Clearfield planners begin work on a nuisance ordinance|
Tuesday, June 12, 2012
By Jeff Corcino Staff Writer
The Clearfield Borough Planning Commission approved the draft amendment to the sign ordinance and began work on a nuisance ordinance at its meeting last night.
The planning commission approved the language of the sign ordinance amendment prepared by Code Enforcement Officer Larry Mack, which if approved by the Clearfield Borough Council would be inserted into the borough's current sign ordinance.
The amendment allows for the placement of signs that overhang the sidewalk, and places installation and maintenance standards on the signs.

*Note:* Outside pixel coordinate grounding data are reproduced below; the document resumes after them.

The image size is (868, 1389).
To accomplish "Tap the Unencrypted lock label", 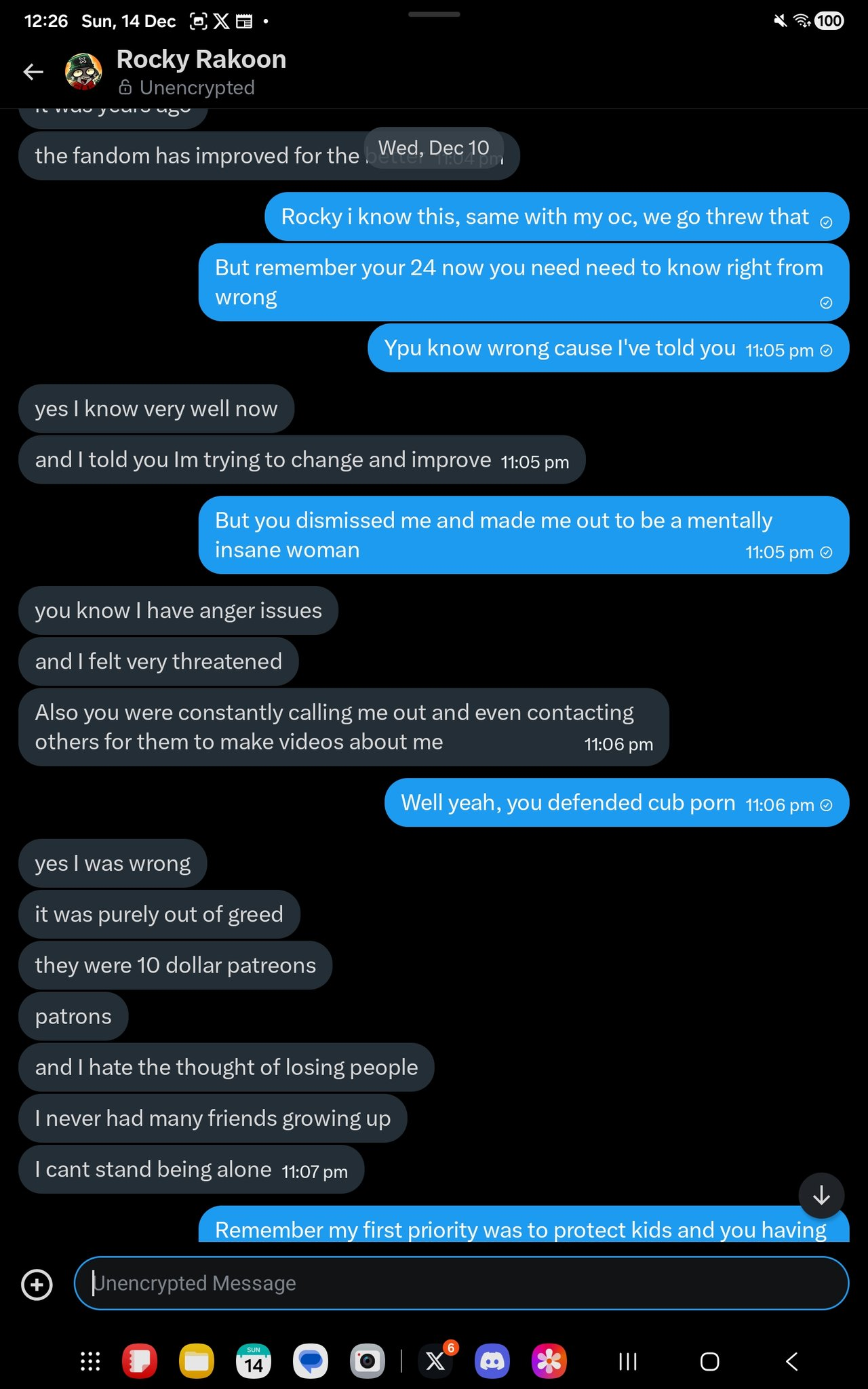I will tap(186, 87).
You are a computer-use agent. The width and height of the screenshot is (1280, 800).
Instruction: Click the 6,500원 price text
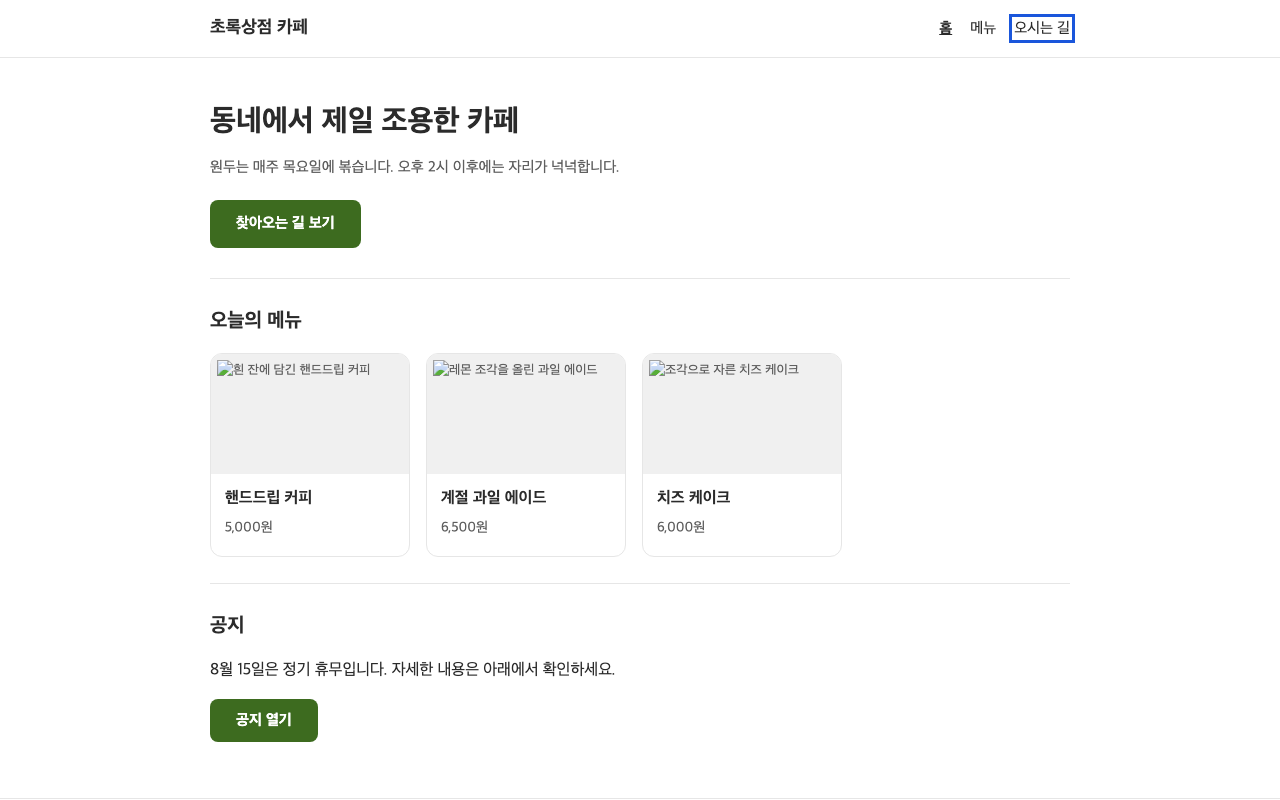[x=465, y=527]
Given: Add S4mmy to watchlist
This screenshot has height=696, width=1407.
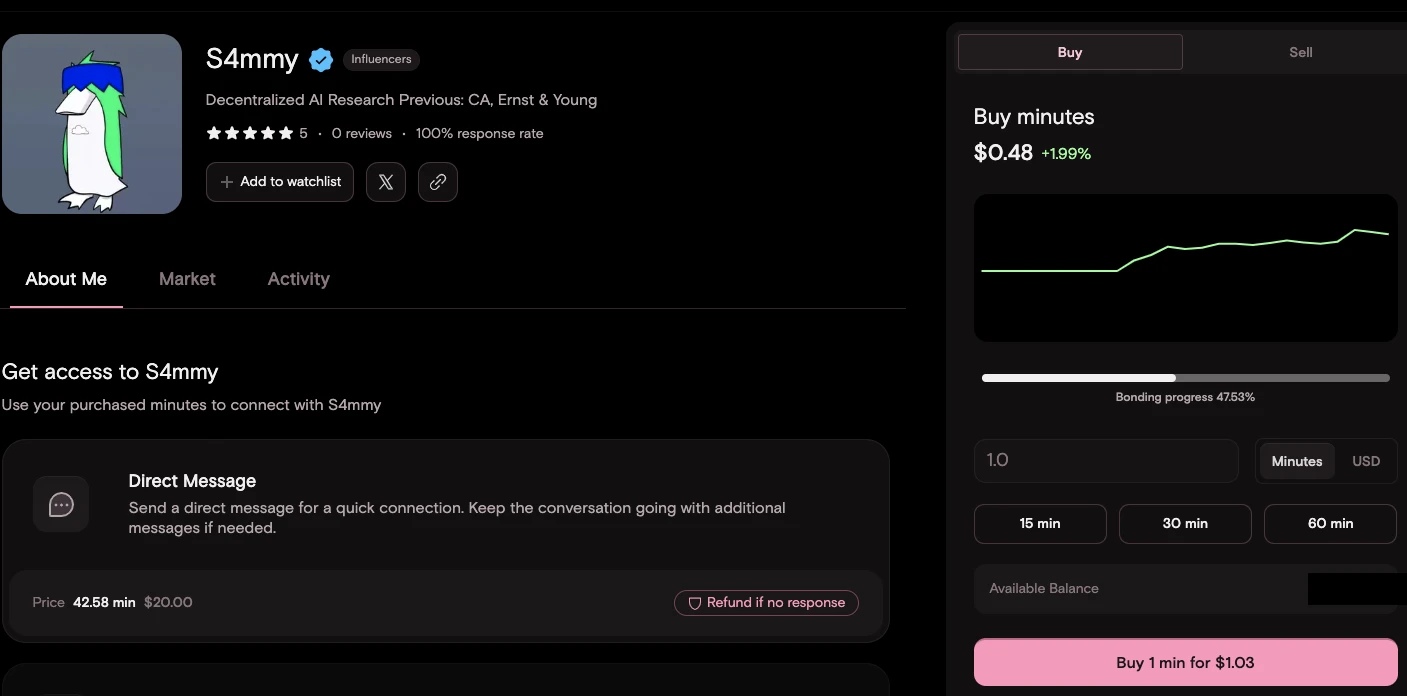Looking at the screenshot, I should click(x=280, y=182).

The amendment defines an overhanging sign as any sign, excluding canopy and awning signs that projects over public sidewalks and extends more than 12 inches beyond the surface of the building or wall.
All projecting signs require the issuance of a zoning/building permit prior to installation and are subject to review under standards set by the Downtown Business District Ordinance.
The projecting sign exceed 25 square feet in size and must have a minimum clearance of eight feet over the sidewalk, and shall not exceed 25 feet.
The projecting sign shall not extend more than two-thirds across the width of the sidewalk and shall be illuminated by direct lighting only, and prohibits backlit overhanging signs and the direct lighting would be required to have shielding as o not shine on abutting properties or in the normal line of vision of the public using the streets or sidewalks.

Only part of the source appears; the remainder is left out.